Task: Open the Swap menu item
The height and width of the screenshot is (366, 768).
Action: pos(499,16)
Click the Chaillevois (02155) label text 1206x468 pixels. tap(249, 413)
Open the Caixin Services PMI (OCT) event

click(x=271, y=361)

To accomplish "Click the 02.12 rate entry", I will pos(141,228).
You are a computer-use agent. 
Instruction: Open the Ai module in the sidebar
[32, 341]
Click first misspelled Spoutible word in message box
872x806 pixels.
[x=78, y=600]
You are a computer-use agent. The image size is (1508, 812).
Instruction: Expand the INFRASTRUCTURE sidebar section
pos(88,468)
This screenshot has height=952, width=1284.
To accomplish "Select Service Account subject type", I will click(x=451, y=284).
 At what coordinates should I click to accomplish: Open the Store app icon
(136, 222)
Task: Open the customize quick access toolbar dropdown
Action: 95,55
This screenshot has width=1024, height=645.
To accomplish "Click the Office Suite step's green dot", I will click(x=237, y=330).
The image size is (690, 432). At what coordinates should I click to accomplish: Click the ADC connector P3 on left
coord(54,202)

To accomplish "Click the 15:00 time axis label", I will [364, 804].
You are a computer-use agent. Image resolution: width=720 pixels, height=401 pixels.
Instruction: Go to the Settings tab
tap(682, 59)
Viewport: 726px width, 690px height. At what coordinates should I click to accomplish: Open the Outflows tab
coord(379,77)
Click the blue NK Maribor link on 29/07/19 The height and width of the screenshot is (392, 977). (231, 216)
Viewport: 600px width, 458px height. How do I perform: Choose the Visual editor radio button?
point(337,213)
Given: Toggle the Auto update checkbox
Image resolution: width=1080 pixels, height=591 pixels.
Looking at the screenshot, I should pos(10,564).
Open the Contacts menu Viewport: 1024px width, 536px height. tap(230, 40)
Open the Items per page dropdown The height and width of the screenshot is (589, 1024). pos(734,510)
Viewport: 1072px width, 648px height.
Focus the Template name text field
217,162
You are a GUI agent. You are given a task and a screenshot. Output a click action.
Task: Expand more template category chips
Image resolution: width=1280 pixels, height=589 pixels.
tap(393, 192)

□ □ □ □ □ □ □

Objective:
Find each line in the material that contains the word "Viewport", matching case exactly, and copy those lines.

Worked solution:
Viewport: 726px width, 690px height. At what coordinates should I click to accomplish: Open the Outflows tab
Viewport: 600px width, 458px height. How do I perform: Choose the Visual editor radio button?
Open the Contacts menu Viewport: 1024px width, 536px height. tap(230, 40)
Viewport: 1072px width, 648px height.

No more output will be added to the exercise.